Filed Under: chemistry, dihydrogen monoxide, ice, nebraska ice, science, supercooling, water
Comments on “DailyDirt: We're Still Discovering New Forms Of Water”
Here is a cool party trick with my favorite form of water…
What a waste of, well, lousy beer.*
*Lousy beer defined as any beer that requires the addition of a seasoning agent, ie: citrus ((like wedge of lime or lemon or a squeeze of something in the beer(citrus is one of the four basic seasonings along with pepper (freshly ground, please), salt, and MSG) (the purpose of seasoning is to enhance the flavor in other foods, ie: ‘bring out’ the flavor and should not be tasted in or of themselves, unless purposefully so, according to classical thinking), other things spices, herbs, sauces, and everything else is some derivation of flavor enhancement or additive)) Now, beers made from fruit, or that stand on their own, yet become different with some additions are a different story.
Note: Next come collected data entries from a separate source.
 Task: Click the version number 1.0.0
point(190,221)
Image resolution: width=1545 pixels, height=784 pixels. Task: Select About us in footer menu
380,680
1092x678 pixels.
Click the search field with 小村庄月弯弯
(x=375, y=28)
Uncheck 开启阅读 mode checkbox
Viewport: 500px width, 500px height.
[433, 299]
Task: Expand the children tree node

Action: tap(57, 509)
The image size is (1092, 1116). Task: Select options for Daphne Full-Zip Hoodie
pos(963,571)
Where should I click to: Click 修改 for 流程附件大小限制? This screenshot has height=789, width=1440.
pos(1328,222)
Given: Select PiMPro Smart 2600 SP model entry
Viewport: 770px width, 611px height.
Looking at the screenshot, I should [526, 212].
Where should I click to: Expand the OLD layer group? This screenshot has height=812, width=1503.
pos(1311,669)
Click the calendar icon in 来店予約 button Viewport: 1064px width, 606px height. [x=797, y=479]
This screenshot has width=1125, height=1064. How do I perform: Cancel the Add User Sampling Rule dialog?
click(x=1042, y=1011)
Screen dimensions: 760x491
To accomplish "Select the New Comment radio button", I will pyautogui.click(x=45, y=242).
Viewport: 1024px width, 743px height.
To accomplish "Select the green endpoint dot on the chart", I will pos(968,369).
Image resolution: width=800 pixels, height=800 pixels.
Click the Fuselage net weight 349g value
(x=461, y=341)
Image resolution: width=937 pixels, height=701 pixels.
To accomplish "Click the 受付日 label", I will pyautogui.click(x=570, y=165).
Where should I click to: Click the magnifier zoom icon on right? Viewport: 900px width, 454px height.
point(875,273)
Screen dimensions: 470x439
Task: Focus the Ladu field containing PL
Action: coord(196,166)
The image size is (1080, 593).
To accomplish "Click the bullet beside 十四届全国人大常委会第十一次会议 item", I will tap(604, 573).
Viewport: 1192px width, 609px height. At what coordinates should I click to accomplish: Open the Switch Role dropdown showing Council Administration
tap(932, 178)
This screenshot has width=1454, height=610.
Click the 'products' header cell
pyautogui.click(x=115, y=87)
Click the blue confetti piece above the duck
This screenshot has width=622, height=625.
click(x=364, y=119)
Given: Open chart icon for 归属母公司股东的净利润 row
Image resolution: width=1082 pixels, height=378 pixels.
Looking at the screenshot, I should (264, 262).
OK, I am prejudiced, and have a preference for, in this order, Pilsners, high alcohol IPA’s, IPA’s, other Ales and derivations, Stout (must be ‘chew-able’), then lastly full bodied lagers. Which eliminates about 90% of all American brews (by a guesetimate of volume sold, not number of breweries (big fan of craft beer, small brewery or other peoples brewing)) which leaves out each and every one of the ‘top selling’ beers in the US (sorry, last checked that fact about 20 years ago).
TIL water is not organic
it’s not organic
While fact checking this, today I learned that the split in the periodic table isn’t into metal/organic, it is into metal/non-metal.
I always thought organic compounds were those including the top right corner elements (which would include water) but in fact organic compounds are those that include carbon (so water is in fact not organic)
Re: TIL water is not organic
Unless Congress or your state government passes a law making it “organic” 🙂
Re: TIL water is not organic
Compounds do not appear in the periodic table at all. Only elements do. Try as hard as you might, you won’t find water anywhere there.
Re: Re: TIL water is not organic
I think he meant that he understood organic compounds as being those compounds which include one or more of the elements in the top-right corner, and that since water does include such an element, it would be an organic compound.